Flexera One – RightScale Self Service – Errors Accessing Available CloudApps
Incident Report for Flexera System Status Dashboard
Postmortem

Description: Flexera One – RightScale Self Service – NA – Errors Accessing Available CloudApps

Timeframe: July 28th, 2:08 PM to August 4th, 7:00 PM PDT

Incident Summary

On July 28th, at 2:08 PM PDT, during scheduled Maintenance, on the Cloud Management and Self-Service environments, to migrate production credentials from our legacy service to our new Cloud Service in the US, we encountered issues with our RightScale Self-Service Portal and Billing Services in Cloud Cost Optimization. As a result, customers may have experienced errors while accessing Available CloudApps from RightScale. This may have prevented customers from deploying, configuring, and managing applications across different cloud service provider platforms. In addition, some customers may have also experienced issues accessing the Billing configuration page from Cloud Cost Optimization.
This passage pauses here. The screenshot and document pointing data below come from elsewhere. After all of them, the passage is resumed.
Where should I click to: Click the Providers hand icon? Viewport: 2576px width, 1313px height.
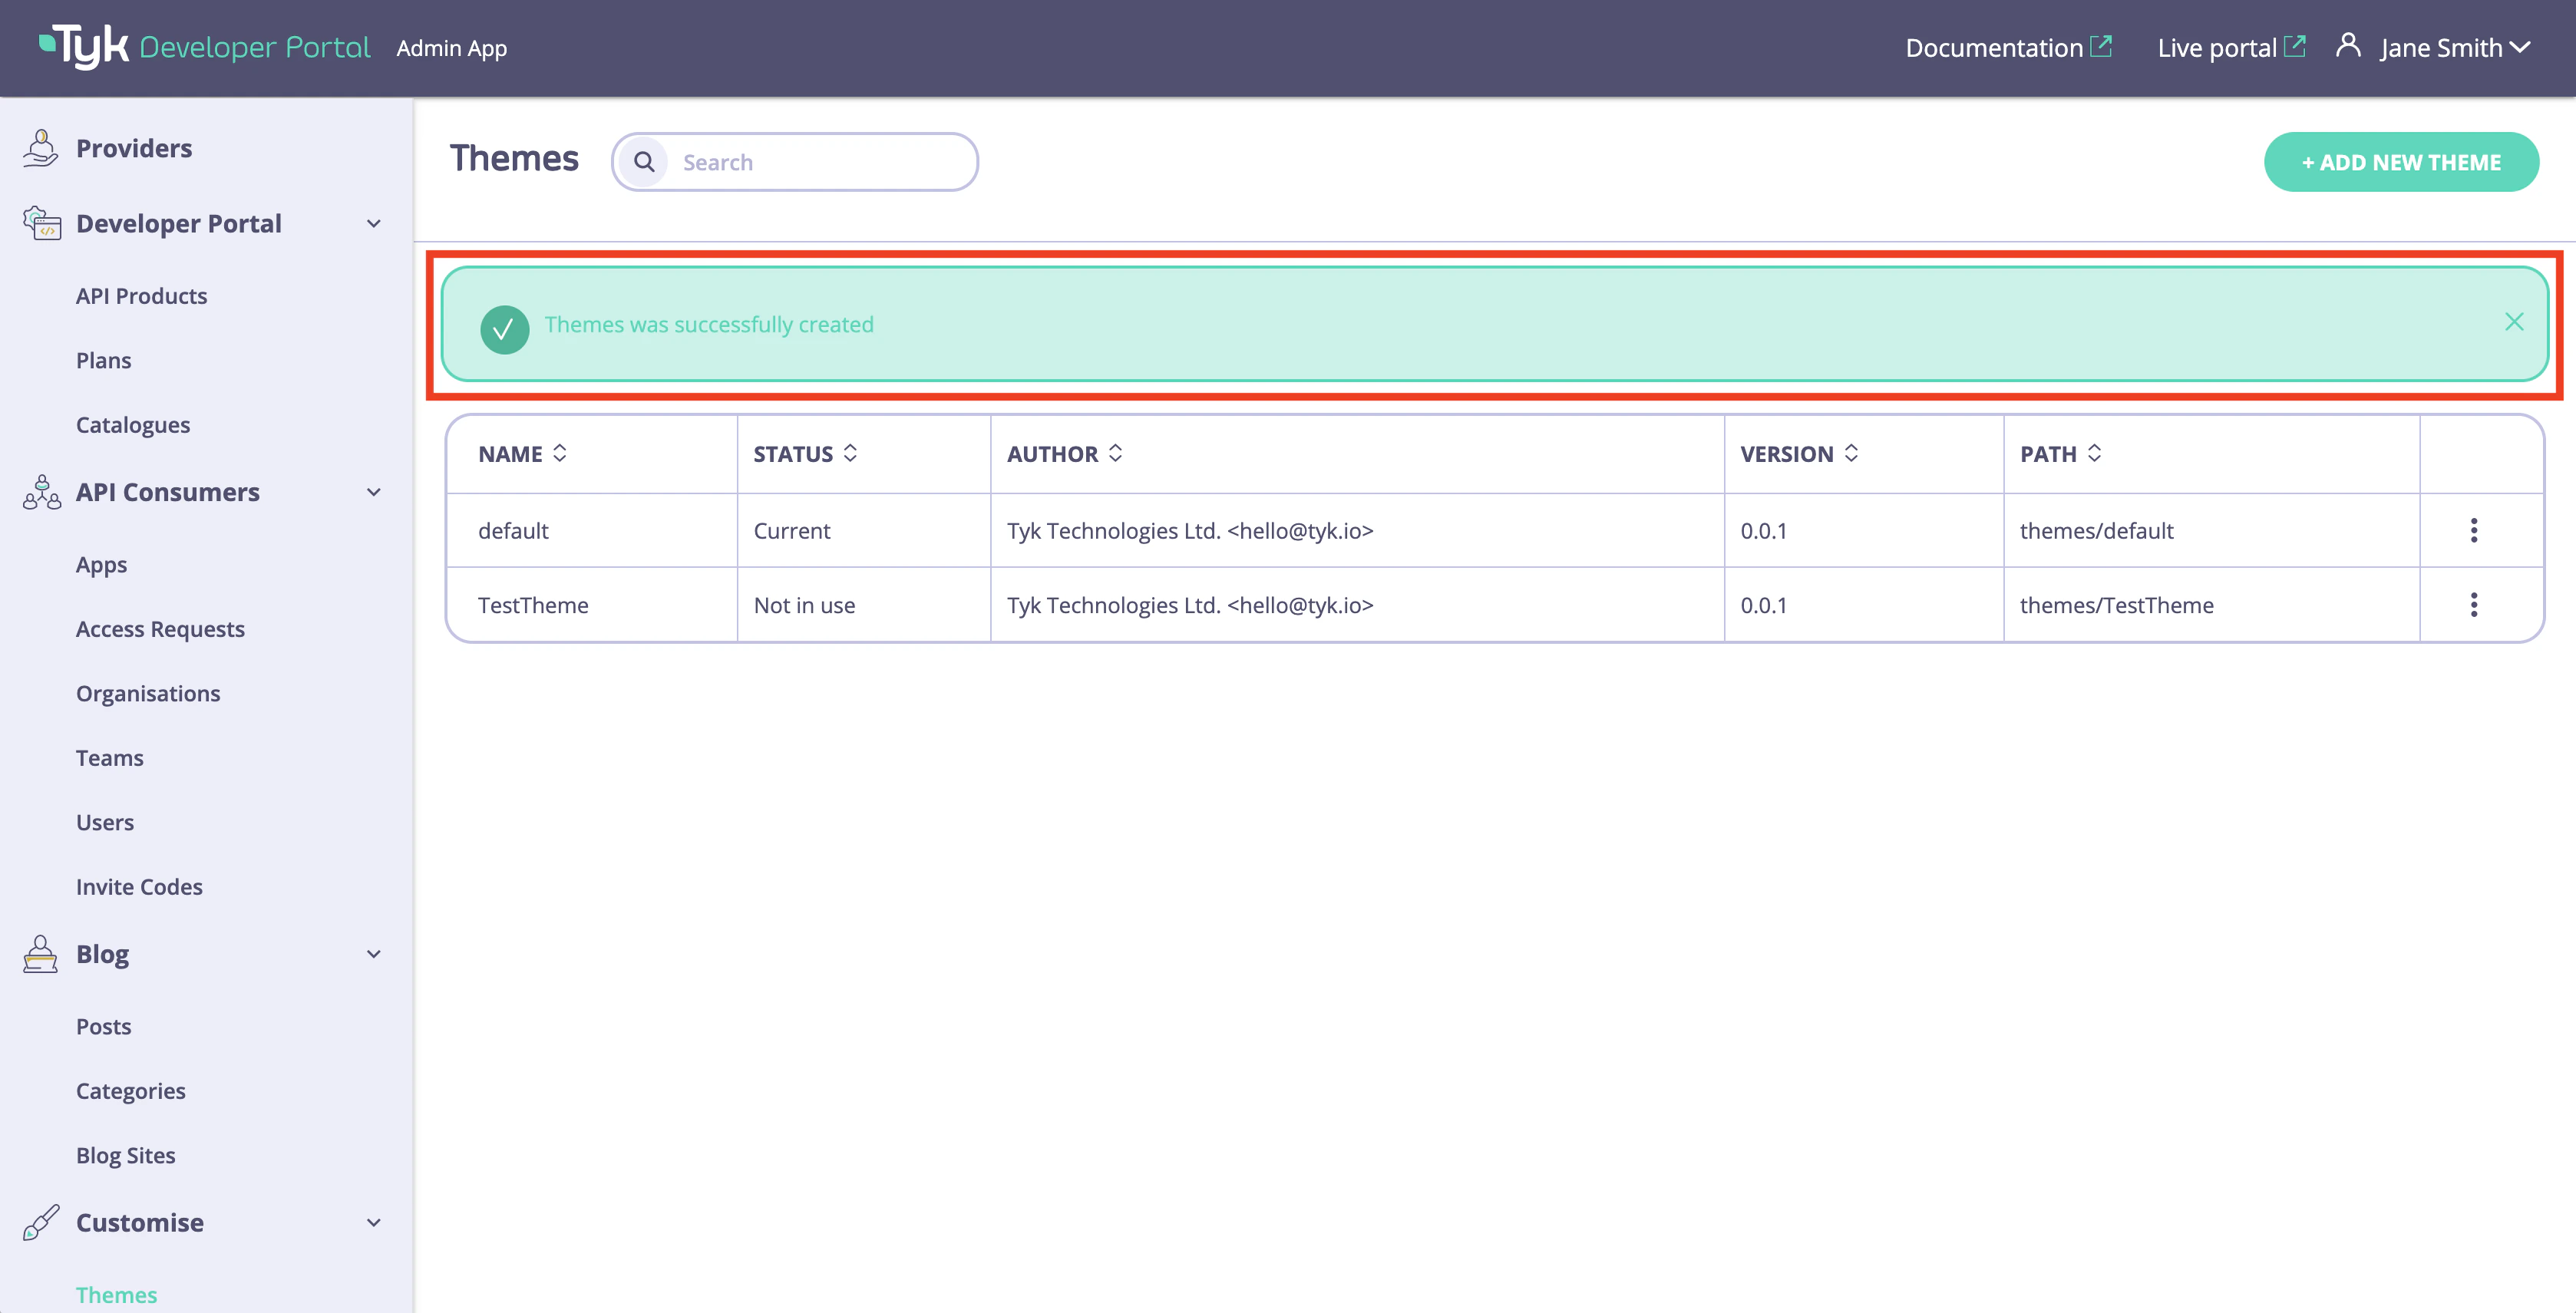[x=40, y=148]
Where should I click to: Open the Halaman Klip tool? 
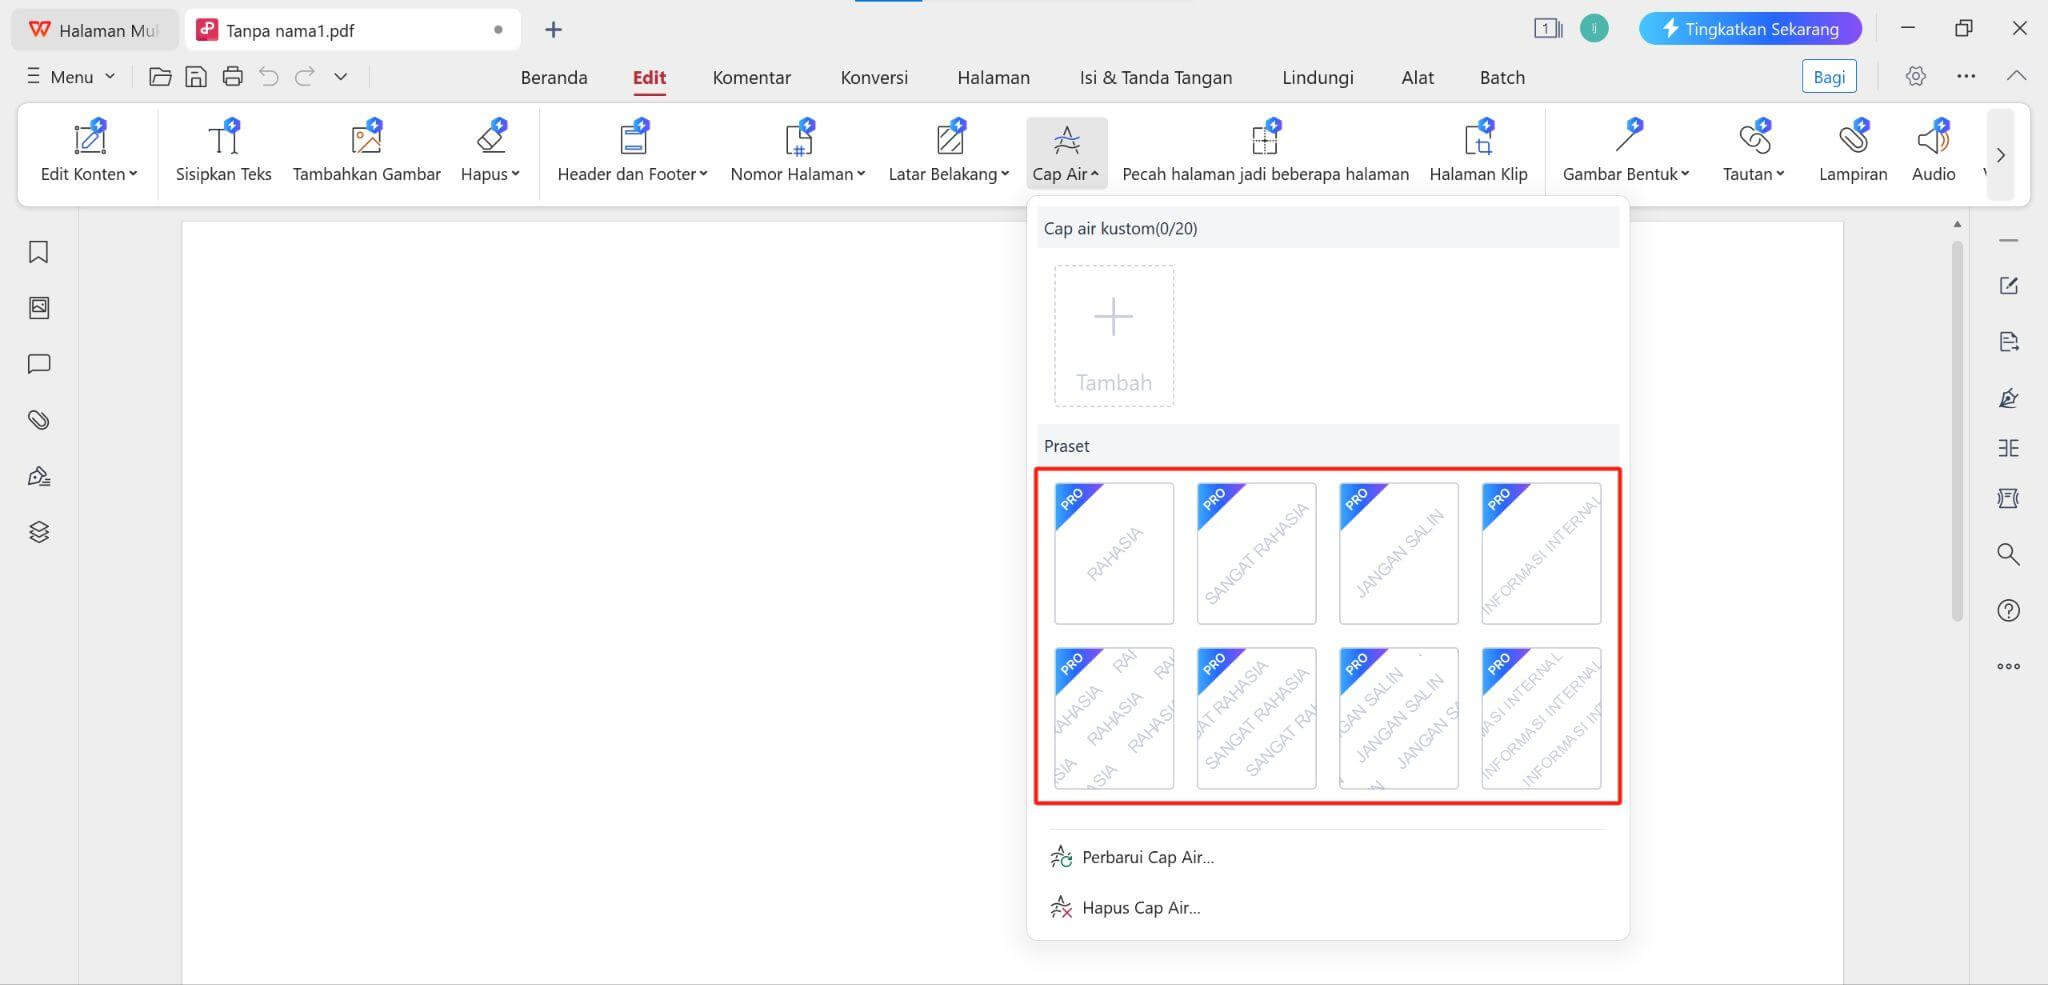[1478, 150]
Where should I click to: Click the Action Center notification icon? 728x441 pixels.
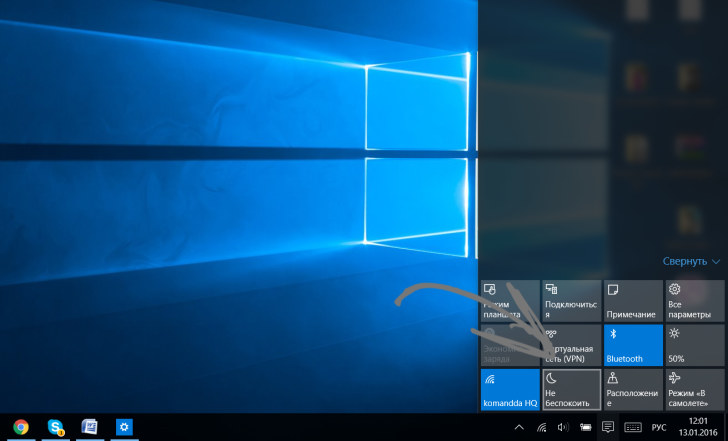pos(608,427)

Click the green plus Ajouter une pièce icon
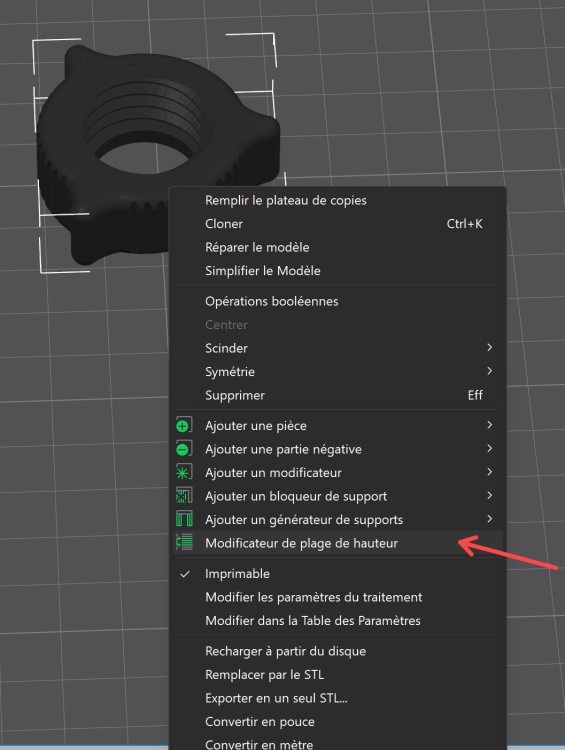(x=184, y=425)
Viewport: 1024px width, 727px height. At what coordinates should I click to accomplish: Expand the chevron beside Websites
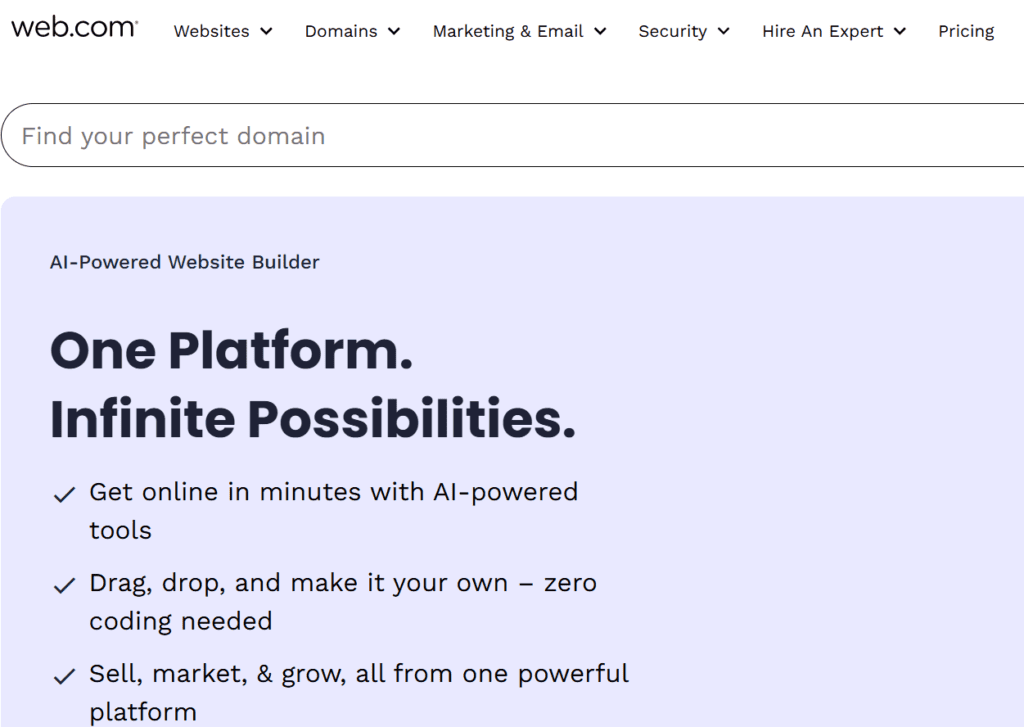(x=266, y=31)
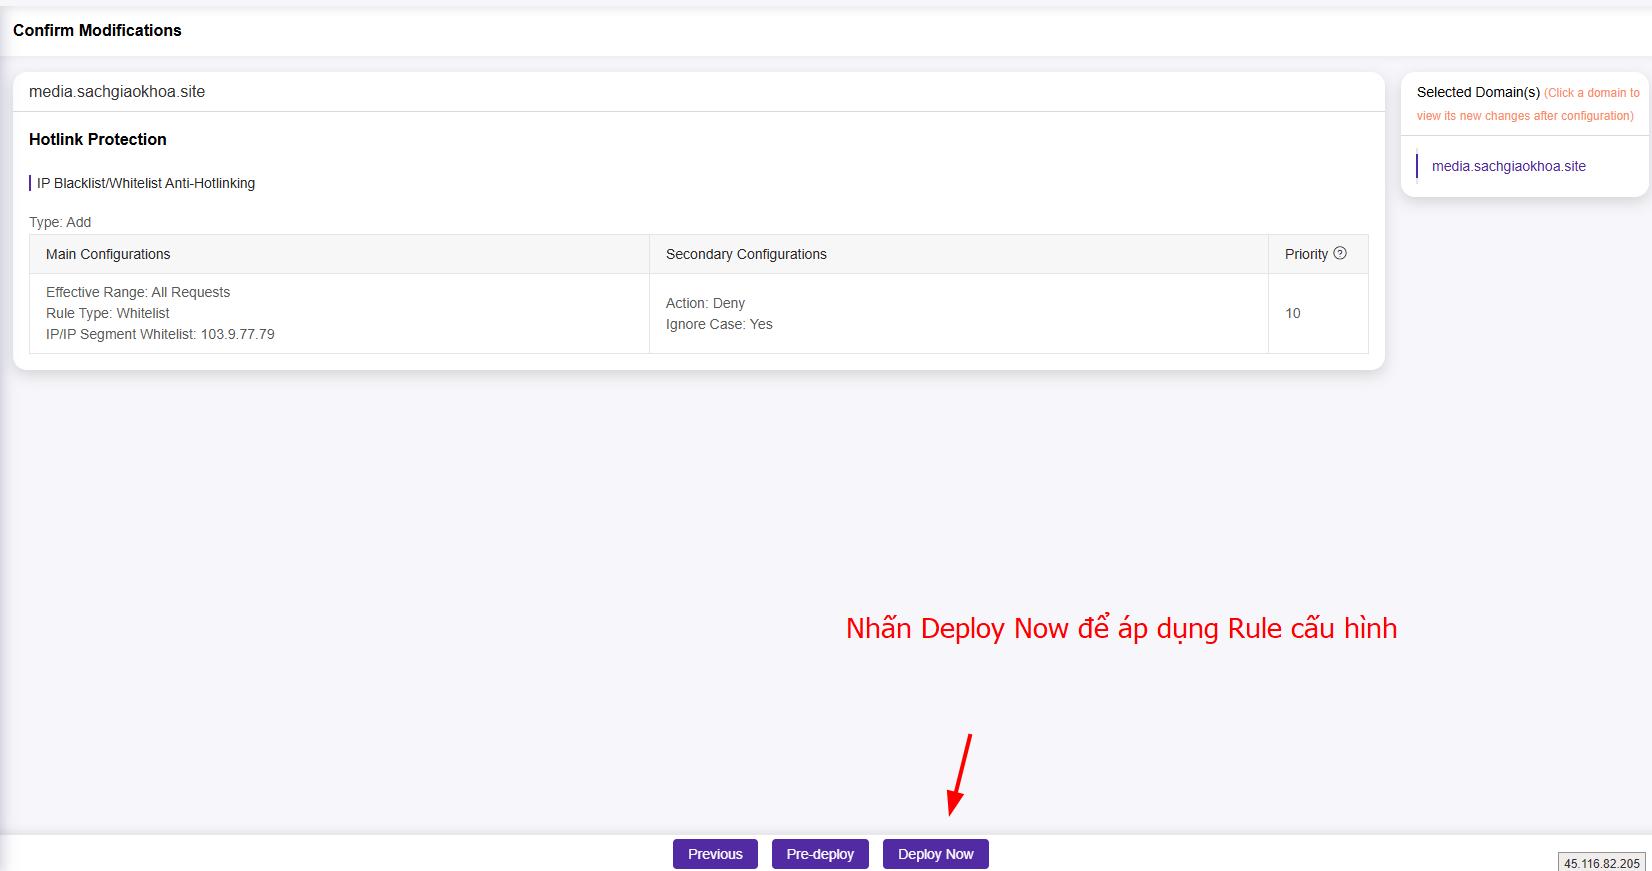
Task: Click the Pre-deploy button
Action: (820, 854)
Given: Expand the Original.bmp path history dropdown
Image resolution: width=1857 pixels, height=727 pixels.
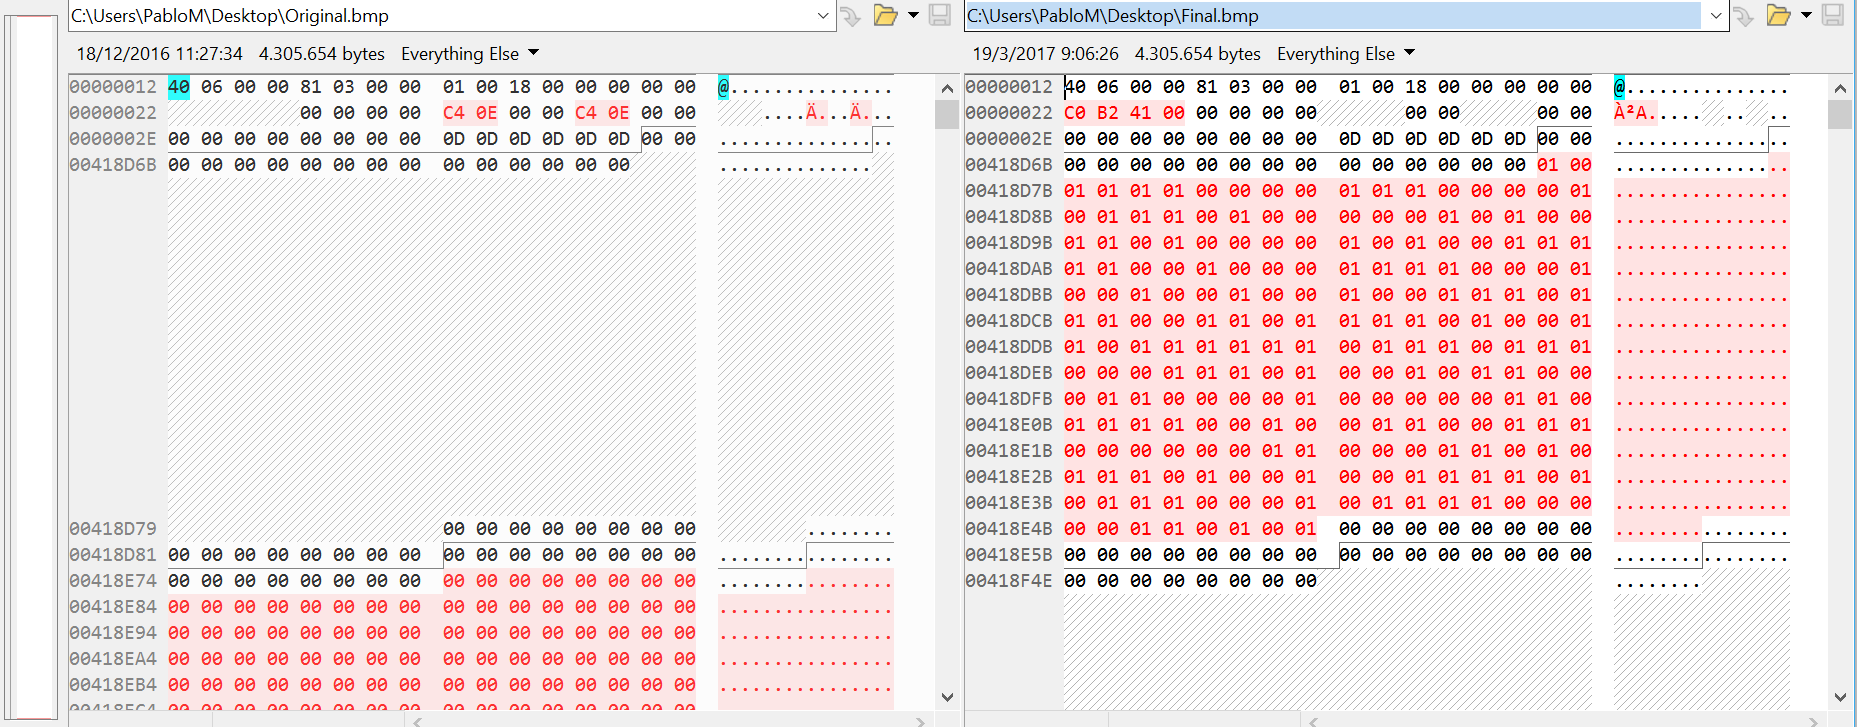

Upon investigation, staff found that the authentication service on one of the clusters was experiencing resource contention issues due to several failing connection requests. At 4:11 PM PDT, staff reconfigured the impacted service. Technical Staff discovered that one of the load balancers was overwhelmed with incoming traffic. At 5:02 PM PDT, the impacted load balancer was restarted. However, health checks revealed that incoming requests were still failing.

The staff continued their investigation overnight, and on July 29th at 6:44 AM PDT, staff deployed additional optimizations into the environment. On August 1, at 12:27 PM PDT, staff updated the instances on the authentication service and migrated to an enhanced version with more memory. The infrastructure was further scaled up to handle sudden traffic surges and prevent server overload. Monitoring and health checks showed that the Billing Configuration feature was accessible again via Cloud Cost Optimization. However, Available CloudApps were still inaccessible via RightScale Self Service.

Additional SMEs were engaged to assist with the investigation. Staff also worked with the impacted customers directly to mitigate and isolate the problem. Meanwhile, staff continued to research and work on implementing a long-term solution. On August 2, at 1:43 PM PDT, additional resources were deployed to provide further relief to the service. Staff also deployed enhanced alerting and monitoring capabilities in the environment.

After further analysis and research, on August 4th, at 4:43 PM PDT, technical staff identified the root cause to be a missing field in the Self Service configuration that was required to authenticate the credentials for incoming requests. In addition, the error handling capabilities to detect missing fields from the Self Service were discovered to be missing. At 6:13 PM PDT, technical staff deployed the code fixes to re-introduce the missing field to the new cloud service, following which subsequent calls were successfully authenticating with the service. After additional monitoring and health checks, the incident was declared resolved on August 4th, at 7:00 PM PDT.

Primary Root Cause:

Technical staff identified the root cause to be a missing field in the Self Service configuration that was required to authenticate the credentials for incoming requests.

Contributing Causes:

• The error handling capabilities to detect missing fields from Self Service were missing
• Due to multiple failing incoming requests, the service was overwhelmed resulting in a downstream impact on the applications

Corrective Actions:

  • Technical staff deployed code fixes to re-introduce the missing field to the new cloud service, following which subsequent calls have been successful in the environment
  • Enhanced alerting and monitoring capabilities have been implemented in the environment
  • Error handling capabilities to detect missing fields from the Self Service have deployed in production
  • Change and release Processes will be enhanced to uplift coordination and testing among technical staff prior to and during deployments to avoid future outages
Posted Aug 18, 2022 - 21:00 PDT

Resolved
Health checks and monitoring have confirmed that services have been stable since the code fix was implemented last night. This incident has been resolved.
Posted Aug 05, 2022 - 09:58 PDT
Monitoring
A fix has been implemented and we are monitoring the results.
Posted Aug 04, 2022 - 21:19 PDT
Update
Technical teams are analyzing all the components to isolate and identify the problem.
Posted Aug 04, 2022 - 06:45 PDT
Update
We are continuing to troubleshoot this issue. We are reviewing the activity logs to isolate and identify the contributing factor(s).
Posted Aug 03, 2022 - 13:34 PDT
Investigating
Incident Description: Some customers may experience errors while accessing Available CloudApps from RightScale. This may prevent customers from deploying, configuring, and managing applications across different cloud service provider platforms.


Restoration activity: Technical teams have been engaged and are investigating
Posted Aug 03, 2022 - 12:43 PDT
This incident affected: Legacy Cloud Management (Self-Service - Shard 3, Self-Service - Shard 4) and Flexera One - Cloud Management - North America (Cloud Cost Optimization - US).